Mondays are my day off, so last Monday afternoon I went to vote at the Coral Gables Library. (The miamidade.gov website said the wait time was 00.00; turns out not everything you see on the Internet is true. Who knew?) But the line outside wasn’t too long, and pretty soon I was inside waiting to check in.
“Next in line please?” I go over to where a very nice, masked lady – I’ll call her Mariyah – asks for my voter’s registration card and ID.
“You and I were born in the same year, same month,” she says.
“Really? You don’t look it.”
“It’s the mask and shield,” she says, laughing.
“Do you mind if I ask where you were born?”
I tell her I was born in Kansas City, and she reacts as though that is as foreign to her as Havana is to me. Actually, probably more so: Havana is much closer to Miami, geographically, culturally and just about every other way, than Kansas City. Plus, I’ve been to Havana, know plenty of other people who also were born there. She has never been to Kansas City, and judging by her reaction I’m probably the only person she’s ever met from there. (Her loss.) At that, we start talking about our different life experiences and what has brought us both here, to Miami, today.
She was born in Cuba; came to the States when she was nine. She had a hard time adjusting because she “was still a little girl, playing with dolls, and the American girls were talking about makeup and boys they liked and much more grownup things.”
Her family then moved overseas and lived in a few different countries. She tells me she is of Lebanese descent, and the full name on her ID badge bears that out. She ended up in Miami back in the 90’s and loves it here.
I tell her I haven’t actually lived in other countries, just spent time in a dozen or so, but I’ve lived in several different states. (No, that doesn’t include Confusion or Denial. I know what you were thinking. Shame on you.) I tell her I also love it here.
I say, “You’ve lived all over the world, and I’ve in all those states … and here we are. And you know. You know better than some people who have lived in the United States all their lives what an incredible country this is.”
She says, forcefully, her eyes starting to mist, “Yes. This is the most wonderful country in the world. I can’t believe how many Americans don’t understand that, want to give it away, to turn it into … someplace else.”
It’s one of those encounters you have only in Miami. Only in America.
She hands me back my voter’s registration card and ID, asks me to sign the little electronic plate with the little plastic, metal-tipped stylus. I do, and like every other time I think how one of my wife’s cats could swipe the thing with its paw and it would look about as much like my signature.
I tell Mariyah it was very nice to meet her … and head to a voting booth, thinking once again how blessed I am to live in this city, in this country, a place so many have sacrificed so much to make free and keep free, a place that people all over the world risk their own lives and the lives of their family to come to. That I get to vote for the candidates of my choice, with all their flaws – and they are real, and they are many … just like mine – and I get to do so freely, openly and without fear of persecution.
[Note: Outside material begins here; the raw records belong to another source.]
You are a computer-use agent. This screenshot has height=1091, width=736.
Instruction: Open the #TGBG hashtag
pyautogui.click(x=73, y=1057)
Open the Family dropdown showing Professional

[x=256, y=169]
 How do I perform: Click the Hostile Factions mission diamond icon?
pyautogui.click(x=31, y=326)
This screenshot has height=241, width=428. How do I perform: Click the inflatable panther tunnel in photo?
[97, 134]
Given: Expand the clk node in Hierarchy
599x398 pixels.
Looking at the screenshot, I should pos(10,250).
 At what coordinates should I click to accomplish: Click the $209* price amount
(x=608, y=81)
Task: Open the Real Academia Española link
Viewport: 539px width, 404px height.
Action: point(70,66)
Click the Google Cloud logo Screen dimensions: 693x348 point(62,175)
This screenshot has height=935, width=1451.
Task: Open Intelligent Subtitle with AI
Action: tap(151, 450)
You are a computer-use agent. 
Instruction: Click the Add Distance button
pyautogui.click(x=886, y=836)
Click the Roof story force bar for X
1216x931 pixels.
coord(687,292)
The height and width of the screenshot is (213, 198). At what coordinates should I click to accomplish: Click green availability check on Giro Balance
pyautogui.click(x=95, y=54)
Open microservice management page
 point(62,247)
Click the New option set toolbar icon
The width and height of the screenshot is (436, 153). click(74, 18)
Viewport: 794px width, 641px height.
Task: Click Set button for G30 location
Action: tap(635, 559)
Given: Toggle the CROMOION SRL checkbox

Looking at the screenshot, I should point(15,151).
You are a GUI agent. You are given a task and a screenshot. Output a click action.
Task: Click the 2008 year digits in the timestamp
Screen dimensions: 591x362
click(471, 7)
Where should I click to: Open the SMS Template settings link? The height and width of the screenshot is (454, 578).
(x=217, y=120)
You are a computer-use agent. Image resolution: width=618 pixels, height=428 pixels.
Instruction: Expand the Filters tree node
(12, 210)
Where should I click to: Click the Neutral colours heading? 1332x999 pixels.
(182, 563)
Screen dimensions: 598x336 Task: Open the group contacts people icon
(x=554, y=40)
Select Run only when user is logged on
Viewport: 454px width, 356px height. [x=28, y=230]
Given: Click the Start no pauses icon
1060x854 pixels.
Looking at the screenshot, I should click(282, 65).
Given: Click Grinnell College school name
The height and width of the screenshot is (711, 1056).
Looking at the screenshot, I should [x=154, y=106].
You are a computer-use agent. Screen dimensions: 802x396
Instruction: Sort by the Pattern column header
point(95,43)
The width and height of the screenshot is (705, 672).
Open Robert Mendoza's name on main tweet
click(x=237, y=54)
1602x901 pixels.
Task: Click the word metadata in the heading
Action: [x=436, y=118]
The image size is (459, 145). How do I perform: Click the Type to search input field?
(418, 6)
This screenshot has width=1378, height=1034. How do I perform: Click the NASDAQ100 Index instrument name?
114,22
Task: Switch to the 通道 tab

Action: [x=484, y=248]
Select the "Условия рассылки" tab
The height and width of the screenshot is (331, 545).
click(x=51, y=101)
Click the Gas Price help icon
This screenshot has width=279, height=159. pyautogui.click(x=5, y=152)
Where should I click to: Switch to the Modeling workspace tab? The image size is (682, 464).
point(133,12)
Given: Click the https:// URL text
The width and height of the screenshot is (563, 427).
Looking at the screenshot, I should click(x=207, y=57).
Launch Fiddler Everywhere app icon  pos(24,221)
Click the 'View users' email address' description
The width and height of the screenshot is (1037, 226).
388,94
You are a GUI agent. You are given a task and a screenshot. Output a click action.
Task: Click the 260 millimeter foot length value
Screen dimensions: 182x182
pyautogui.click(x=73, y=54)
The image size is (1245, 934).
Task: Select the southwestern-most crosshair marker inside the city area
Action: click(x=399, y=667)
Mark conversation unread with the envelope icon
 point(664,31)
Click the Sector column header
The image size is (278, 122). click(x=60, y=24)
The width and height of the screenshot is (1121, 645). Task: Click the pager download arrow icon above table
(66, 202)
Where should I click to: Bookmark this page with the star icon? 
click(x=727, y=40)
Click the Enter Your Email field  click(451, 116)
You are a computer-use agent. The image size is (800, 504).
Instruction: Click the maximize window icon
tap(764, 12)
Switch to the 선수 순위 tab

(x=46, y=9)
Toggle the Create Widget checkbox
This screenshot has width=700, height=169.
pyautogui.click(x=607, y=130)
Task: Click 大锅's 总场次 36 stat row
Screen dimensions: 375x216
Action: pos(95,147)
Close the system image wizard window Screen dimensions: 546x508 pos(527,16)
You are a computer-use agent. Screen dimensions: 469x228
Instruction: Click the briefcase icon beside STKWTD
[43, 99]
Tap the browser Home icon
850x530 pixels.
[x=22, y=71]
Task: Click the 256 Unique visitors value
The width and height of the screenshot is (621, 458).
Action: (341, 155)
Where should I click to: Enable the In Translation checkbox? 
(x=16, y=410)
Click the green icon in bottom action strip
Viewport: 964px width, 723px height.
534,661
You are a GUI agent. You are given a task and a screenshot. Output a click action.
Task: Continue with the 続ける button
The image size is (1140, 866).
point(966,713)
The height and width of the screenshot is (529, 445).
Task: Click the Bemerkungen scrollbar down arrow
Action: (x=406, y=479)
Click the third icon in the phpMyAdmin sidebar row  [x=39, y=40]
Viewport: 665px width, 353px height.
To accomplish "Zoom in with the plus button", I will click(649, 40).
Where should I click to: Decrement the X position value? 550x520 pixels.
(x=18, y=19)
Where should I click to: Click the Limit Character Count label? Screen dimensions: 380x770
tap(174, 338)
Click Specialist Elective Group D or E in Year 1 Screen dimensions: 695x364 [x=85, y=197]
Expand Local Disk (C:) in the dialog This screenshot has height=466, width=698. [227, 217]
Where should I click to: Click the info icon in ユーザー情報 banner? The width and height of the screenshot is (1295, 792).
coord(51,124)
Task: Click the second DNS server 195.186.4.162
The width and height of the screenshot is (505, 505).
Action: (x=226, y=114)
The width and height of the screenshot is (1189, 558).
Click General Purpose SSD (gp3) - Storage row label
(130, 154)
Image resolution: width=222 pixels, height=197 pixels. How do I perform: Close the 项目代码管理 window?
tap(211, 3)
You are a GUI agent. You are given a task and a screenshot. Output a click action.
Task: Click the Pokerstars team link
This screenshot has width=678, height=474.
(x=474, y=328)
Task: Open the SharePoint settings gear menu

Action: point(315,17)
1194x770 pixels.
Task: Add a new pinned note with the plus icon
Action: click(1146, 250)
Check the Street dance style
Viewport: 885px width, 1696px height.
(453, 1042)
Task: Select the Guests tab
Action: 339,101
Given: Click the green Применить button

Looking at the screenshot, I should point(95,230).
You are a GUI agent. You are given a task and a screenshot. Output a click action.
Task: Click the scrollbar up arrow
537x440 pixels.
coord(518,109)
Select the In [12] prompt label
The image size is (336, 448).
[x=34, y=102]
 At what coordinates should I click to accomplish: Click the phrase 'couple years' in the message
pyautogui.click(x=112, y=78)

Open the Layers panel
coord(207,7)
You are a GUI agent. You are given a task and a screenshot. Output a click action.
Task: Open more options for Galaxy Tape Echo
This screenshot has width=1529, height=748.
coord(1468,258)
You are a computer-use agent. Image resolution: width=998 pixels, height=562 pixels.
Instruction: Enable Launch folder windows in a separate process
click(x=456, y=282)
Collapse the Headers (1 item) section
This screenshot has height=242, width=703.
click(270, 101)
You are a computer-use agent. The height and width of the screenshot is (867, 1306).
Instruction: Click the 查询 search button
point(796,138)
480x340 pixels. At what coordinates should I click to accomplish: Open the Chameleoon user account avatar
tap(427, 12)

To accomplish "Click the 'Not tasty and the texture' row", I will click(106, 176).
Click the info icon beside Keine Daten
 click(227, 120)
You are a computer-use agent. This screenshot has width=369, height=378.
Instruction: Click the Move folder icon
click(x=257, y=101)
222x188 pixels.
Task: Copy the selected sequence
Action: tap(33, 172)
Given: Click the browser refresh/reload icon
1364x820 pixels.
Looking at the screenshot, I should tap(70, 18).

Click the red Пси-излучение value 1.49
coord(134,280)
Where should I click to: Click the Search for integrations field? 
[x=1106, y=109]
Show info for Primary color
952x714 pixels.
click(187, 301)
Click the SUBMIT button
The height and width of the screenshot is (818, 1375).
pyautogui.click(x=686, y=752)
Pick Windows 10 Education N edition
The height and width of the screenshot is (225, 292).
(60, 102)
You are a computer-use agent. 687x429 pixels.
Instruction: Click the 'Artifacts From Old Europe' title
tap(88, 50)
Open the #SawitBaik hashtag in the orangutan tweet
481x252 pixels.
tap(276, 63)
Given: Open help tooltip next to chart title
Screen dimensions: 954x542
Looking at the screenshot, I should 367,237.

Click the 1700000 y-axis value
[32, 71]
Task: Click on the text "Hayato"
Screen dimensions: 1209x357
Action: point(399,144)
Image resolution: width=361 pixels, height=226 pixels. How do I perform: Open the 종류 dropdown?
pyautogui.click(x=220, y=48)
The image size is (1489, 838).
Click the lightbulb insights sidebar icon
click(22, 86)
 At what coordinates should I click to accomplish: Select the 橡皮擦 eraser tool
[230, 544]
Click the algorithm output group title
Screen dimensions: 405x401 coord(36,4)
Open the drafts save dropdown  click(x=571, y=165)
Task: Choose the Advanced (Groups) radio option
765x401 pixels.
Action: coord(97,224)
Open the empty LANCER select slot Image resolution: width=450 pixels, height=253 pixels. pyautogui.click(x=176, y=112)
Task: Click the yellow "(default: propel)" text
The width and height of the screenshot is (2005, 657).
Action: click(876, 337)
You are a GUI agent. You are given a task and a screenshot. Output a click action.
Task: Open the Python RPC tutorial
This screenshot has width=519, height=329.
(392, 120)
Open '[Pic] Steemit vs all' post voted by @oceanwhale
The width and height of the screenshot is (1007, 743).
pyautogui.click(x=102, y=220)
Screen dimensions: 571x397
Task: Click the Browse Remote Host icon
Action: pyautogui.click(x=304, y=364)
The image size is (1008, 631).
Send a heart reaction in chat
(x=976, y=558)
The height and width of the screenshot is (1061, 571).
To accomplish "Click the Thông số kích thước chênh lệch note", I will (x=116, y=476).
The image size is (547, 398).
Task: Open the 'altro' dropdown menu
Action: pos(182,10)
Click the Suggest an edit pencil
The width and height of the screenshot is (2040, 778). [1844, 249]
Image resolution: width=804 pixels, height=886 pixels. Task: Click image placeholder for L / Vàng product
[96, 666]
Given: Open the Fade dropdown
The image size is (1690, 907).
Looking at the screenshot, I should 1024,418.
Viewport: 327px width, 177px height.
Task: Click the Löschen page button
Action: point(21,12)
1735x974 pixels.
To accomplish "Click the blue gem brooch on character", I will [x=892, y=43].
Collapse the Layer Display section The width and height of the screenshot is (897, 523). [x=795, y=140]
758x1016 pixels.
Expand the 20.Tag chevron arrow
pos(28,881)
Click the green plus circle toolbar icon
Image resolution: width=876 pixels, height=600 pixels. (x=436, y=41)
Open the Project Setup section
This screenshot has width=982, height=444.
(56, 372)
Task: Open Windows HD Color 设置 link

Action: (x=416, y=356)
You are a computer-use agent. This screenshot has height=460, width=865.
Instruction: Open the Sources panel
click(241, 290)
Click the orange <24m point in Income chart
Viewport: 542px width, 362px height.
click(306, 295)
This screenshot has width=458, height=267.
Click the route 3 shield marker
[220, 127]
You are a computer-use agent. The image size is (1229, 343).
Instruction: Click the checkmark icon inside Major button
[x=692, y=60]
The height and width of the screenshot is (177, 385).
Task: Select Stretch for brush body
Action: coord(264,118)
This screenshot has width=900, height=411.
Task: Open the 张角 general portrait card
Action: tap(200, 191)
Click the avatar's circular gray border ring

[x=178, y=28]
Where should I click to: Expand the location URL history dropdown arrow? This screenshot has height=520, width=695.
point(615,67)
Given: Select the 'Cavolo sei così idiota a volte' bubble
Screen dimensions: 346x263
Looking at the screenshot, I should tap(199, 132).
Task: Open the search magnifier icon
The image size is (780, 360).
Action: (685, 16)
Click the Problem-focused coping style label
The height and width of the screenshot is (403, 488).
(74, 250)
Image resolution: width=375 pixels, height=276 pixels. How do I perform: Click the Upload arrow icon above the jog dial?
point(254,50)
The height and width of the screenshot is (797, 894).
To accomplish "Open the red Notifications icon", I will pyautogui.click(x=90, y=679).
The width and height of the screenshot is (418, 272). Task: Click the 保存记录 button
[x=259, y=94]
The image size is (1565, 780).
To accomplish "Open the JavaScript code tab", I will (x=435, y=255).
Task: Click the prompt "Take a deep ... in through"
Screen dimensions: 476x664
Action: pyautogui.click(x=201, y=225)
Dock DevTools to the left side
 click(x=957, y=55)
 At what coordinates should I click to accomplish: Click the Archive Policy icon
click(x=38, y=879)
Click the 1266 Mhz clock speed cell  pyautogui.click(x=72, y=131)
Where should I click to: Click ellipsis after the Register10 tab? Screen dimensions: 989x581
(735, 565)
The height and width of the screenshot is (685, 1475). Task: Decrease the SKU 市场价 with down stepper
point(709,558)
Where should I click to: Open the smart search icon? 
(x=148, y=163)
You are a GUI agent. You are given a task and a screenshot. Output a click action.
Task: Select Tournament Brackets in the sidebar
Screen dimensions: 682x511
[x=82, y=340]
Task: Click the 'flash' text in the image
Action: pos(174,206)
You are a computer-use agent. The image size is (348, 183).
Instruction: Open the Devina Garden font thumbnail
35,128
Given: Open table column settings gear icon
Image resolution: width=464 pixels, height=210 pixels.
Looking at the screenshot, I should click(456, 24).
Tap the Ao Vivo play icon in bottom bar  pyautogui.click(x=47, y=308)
That I get to live in this country, with all its flaws – and they are real, and they are many … just like every other country that has ever existed – and that God has blessed us beyond the farthest imaginations of most other people in the world, and even those of our own great-grandparents. Founded and formed by flawed men and women, and inhabited by nothing but flawed people ever since, including – especially? – today, by the grace of God it is still the greatest nation in the world.
And most of all, I’m grateful that regardless of who wins this Tuesday, God is still on his throne and Jesus is still Lord of all.